— О-о, — только и сказала она и кончиком пальца подвинула стопку в сторону Фиры.
Фира взглянула на нее побитой собакой. Ей казалось, что от этой важной партийной дамы зависит Левина судьба — больше, чем даже от директрисы. Упасть на колени, умолять — никакое унижение не было бы слишком, она проползла бы на коленях всю Фонтанку, от школы до Невского… Ей показалось, что она кричит «Ле-ева!». Так отчаянно, не помня себя, она кричала, когда он маленьким, двухлетним потерялся на даче в Сестрорецке… — оглянулась, а его нигде нет!.. Фира вдруг представила себе Леву маленьким — глазки, щечки, на миг ей почудилось, что она, почему-то босая, по пыльной дороге бредет с Левой на руках, и она мысленно закричала: «Куда мне с ним?!»
…Куда мне с ним?!..Наверное, она сказала это вслух, потому что Ольга Алексеевна ответила:
— В ПТУ. Если человек в пятнадцать лет не ценит все, что для него делает Родина, ему будет полезен физический труд.

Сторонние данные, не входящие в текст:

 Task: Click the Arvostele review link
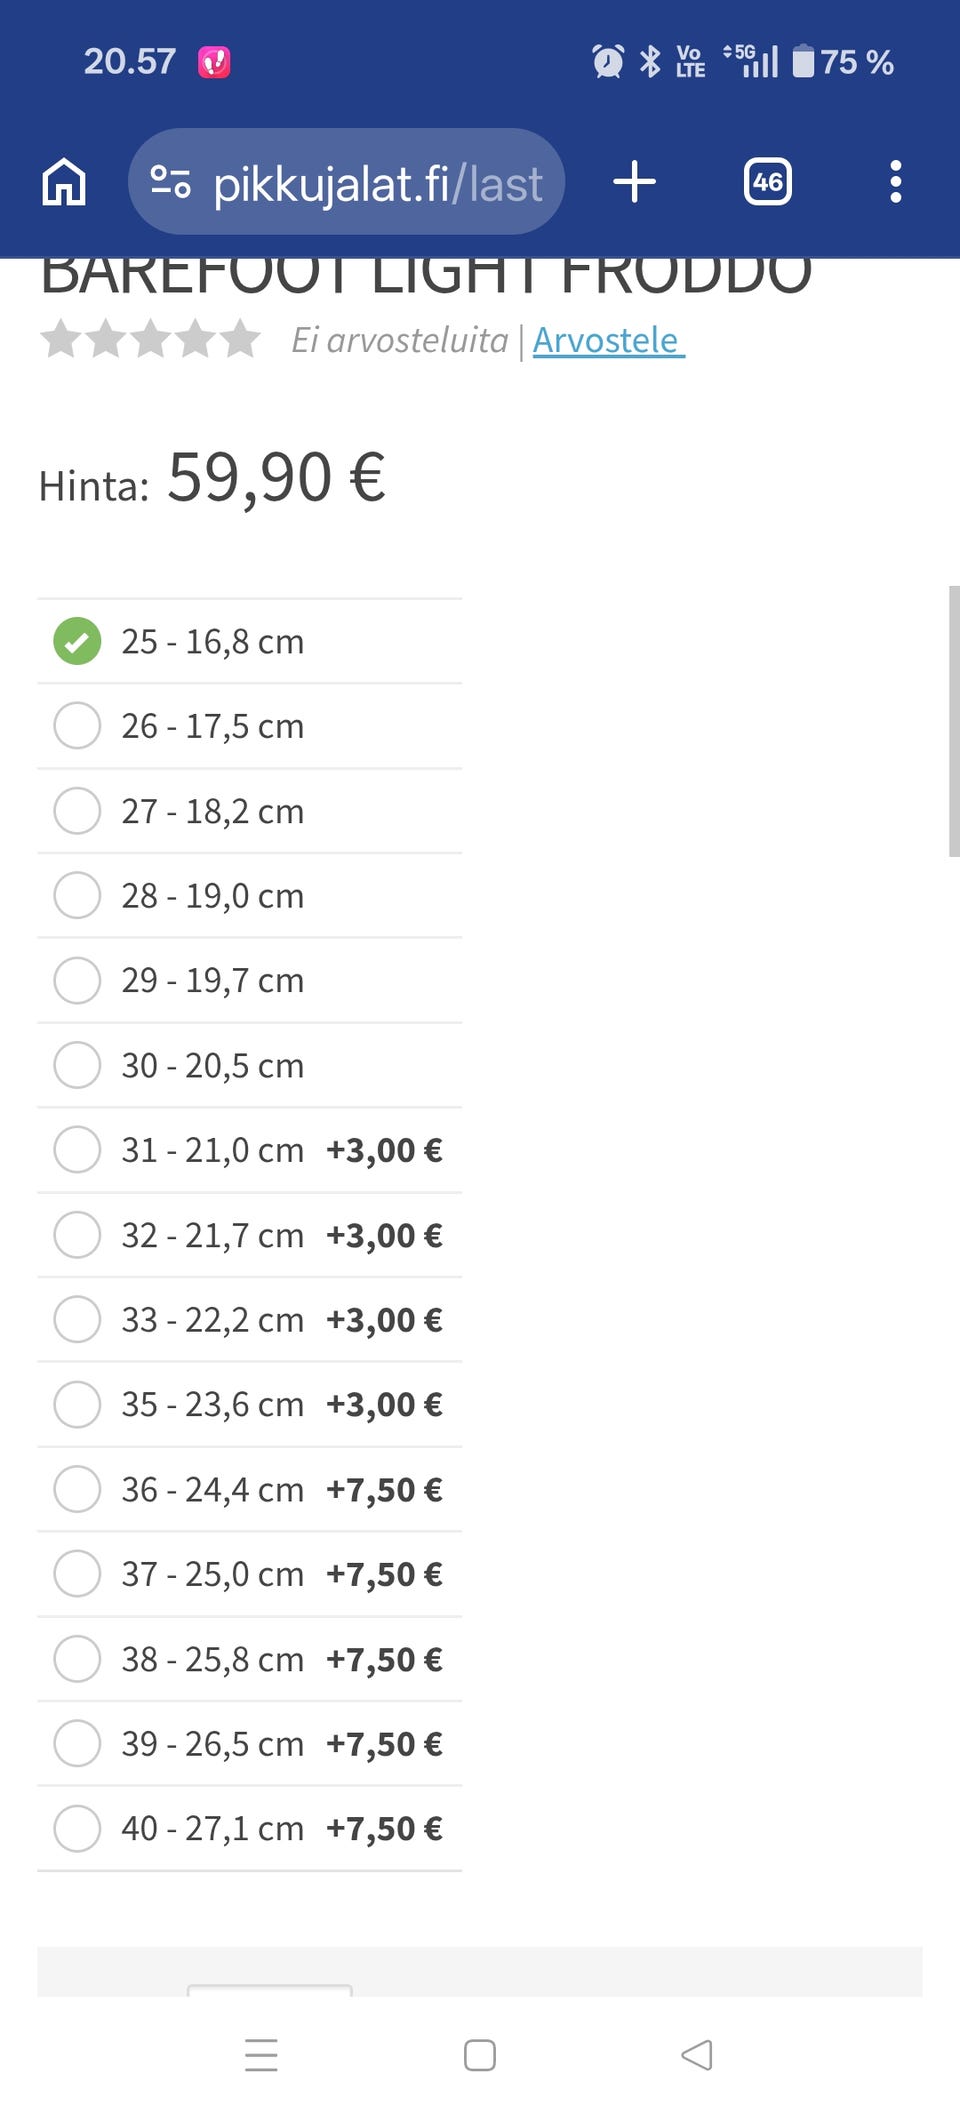pyautogui.click(x=607, y=340)
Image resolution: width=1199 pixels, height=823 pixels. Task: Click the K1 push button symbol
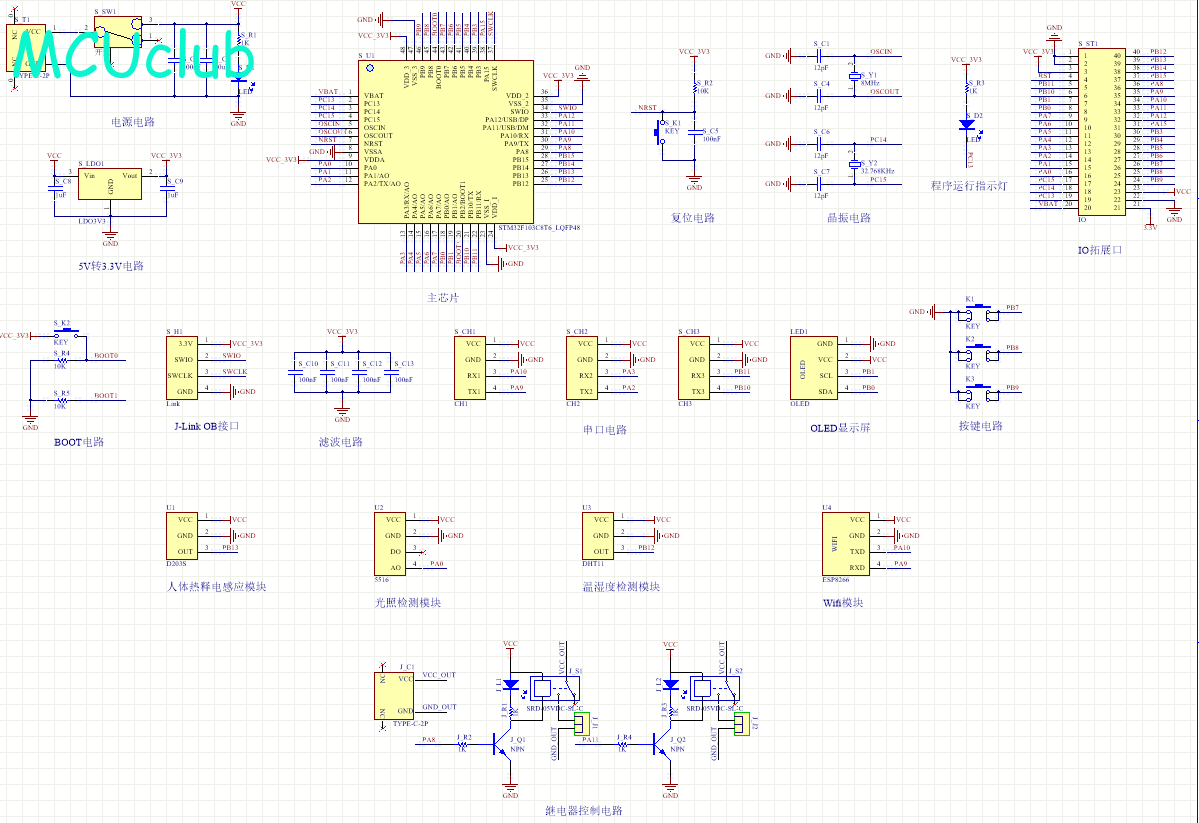976,312
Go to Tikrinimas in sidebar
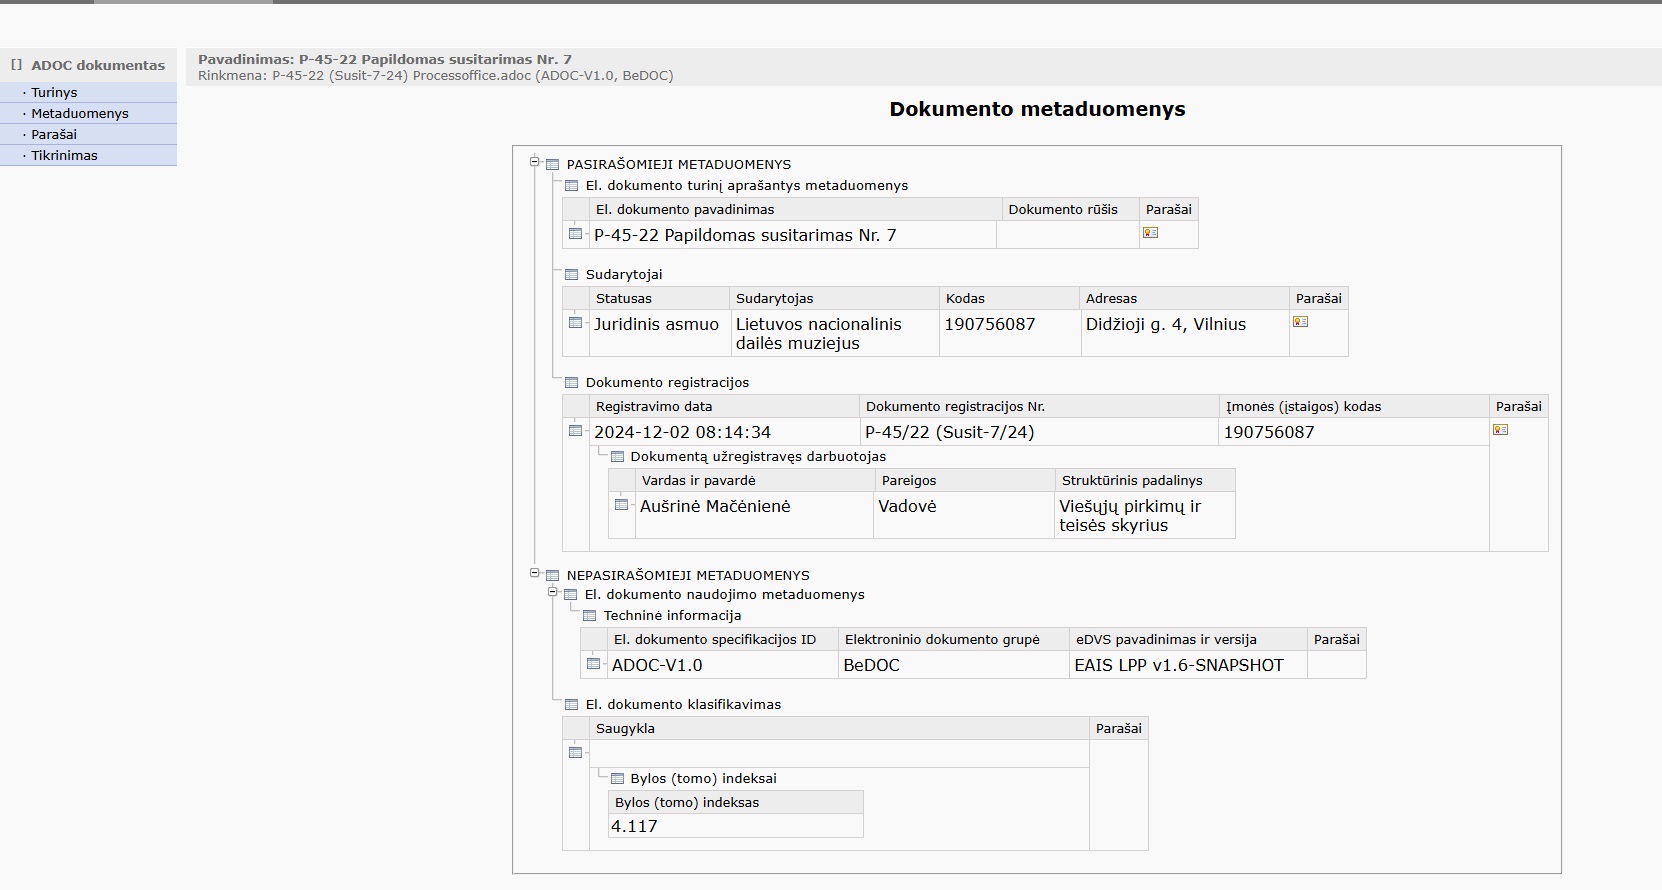 pos(64,155)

В системе профессионально-технического образования есть целый ряд специальностей — токарь, слесарь…
— Токарь? — эхом повторила Фира. — Слесарь?..
Ольга Алексеевна презрительно скривилась. Фира Зельмановна, классный руководитель девочек, — она была знакома с ней по родительским собраниям. Эта необычно яркая, красивая, с белозубой улыбкой женщина всегда производила на нее сложное впечатление — одновременно восхищала и раздражала. На первом же родительском собрании, после того как Нина пришла к ней в класс, она подозвала к себе Ольгу Алексеевну и сказала: «Девочка неразвитая, физически и умственно. С учебой проблемы. Если она не освоится, придется ставить вопрос на педсовете о переводе ее в другую школу…И, знаете, я не до конца понимаю… Вы удочерили девочку, это очень благородно, но зачем же скрывать? Она не маленький ребенок, который не помнит своих родителей, это как-то неестественно…» Ольга Алексеевна тогда холодно промолчала. Как она смеет указывать, как ей поступать, — нахалка!
Ольга Алексеевна смотрела на Фиру с некоторой брезгливостью. Казалось бы, сильная, уверенная в себе женщина, даже слишком уверенная в себе, — и так потерять человеческий облик! Она ни за что не позволила бы себе так распуститься на людях! Пришла по вызову в школу, сидит здесь, принимает участие, а ведь Аленушка лежит дома обожженная…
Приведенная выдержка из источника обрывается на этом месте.